The 15-year-old boy immediately took the DSO up on the offer.
“N—-r! N—-r! N—-r! N—-r! N—-r! N—-r!” he shouted.
Meanwhile, the senior DSO “kept pulling him straight up” with the student’s sweatshirt, and the student reportedly kept choking.
“It was unpleasant to me to…witness this,” wrote our source, since the “student is already handcuff[ed] and restrained” and the boy “had no other way to defend himself.”
That’s when somebody called the Hollenbeck division of the Los Angeles Police Department.
After the police had come and gone, according to the witness’s account, probation staff members approached an administrator in charge of the LA County Office of Education (LACOE) workers present in the hall. (Both LACOE staff and some Department of Mental Health–DMH–witnessed the incident.)

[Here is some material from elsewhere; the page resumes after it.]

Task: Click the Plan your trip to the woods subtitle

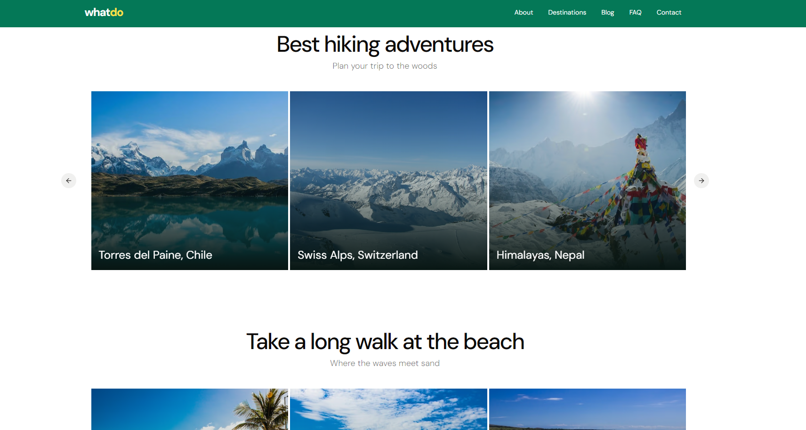Action: 385,66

“If your staff is going to be snitching,” the probation staffer reportedly said to the administrator, “then we won’t be here to help with nothing.” In the days to follow, according to the witness, various DSOs attempted to question civilian staff “to find out who made the report.”
Some of the civilian witnesses who saw the senior DSO allegedly manhandle and “choke” the teenager with the kid’s sweatshirt, talked to other volunteers who were present that day, one of whom talked to us with alarm about what he’d heard of the incident, which matched our witness’s written account.

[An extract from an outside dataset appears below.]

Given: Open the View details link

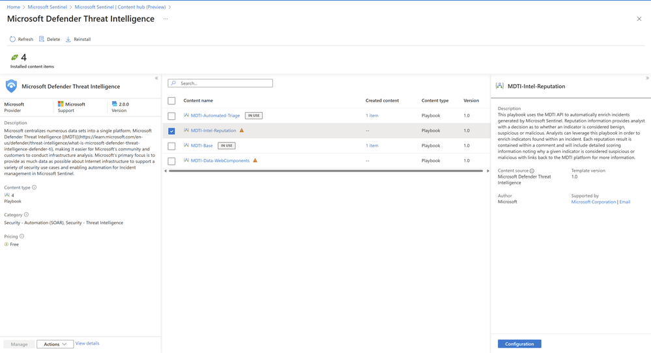Looking at the screenshot, I should click(87, 343).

LA County Probation Chief Cal Remington, told WitnessLA he was aware of the choking incident but could not comment in detail, due to legal constraints. “Anytime there is an incident of hands placed on a kid, we expect reports,” Remington said. “We review those reports, and we take the incident very seriously.” This incident was no exception, he said. “The investigation for this alleged incident is still ongoing.”
Yet, other county officials say they are disturbed by this newly reported incident. And when the topic came up briefly on Wednesday morning at the LA County Probation Commission meeting, several commissioners who had heard anecdotal accounts of the so-called “choking” expressed dismay that—as with the story of beating of a 17-year-old in Sylmar—they were not getting any information or notification from probation officials, but only learning about these alleged occurrences through back-door sources.
“On May 31 a kid was choked by a supervisor to a point that was so bad…the police were called,” commissioner Azael “Sal” Martinez-Sonoqui said to probation higher-up who was at the meeting to answer questions on another topic. “And yet nobody here was notified!” (We profiled Sal Martinez here.)
Commissioner Cyn Yamashiro expressed a similar frustration. (Yamashiro is also the founding executive director of the Center for Juvenile Law and Policy at Loyola Law School.) “I thought we had moved past this notion of ‘hide-the-ball,’” he said. But today, he continued, feels like “we’re returning to the way it used to be.”
With like concerns in mind, at Tuesday’s board of supervisor’s meeting, supervisor Mark Ridley-Thomas proposed a motion that asks probation for, among other things, data on the “types and prevalence” of “critical incidents”—such as the two reported here—that have occurred over the past three years in the county’s three juvenile halls, and thirteen probation camps.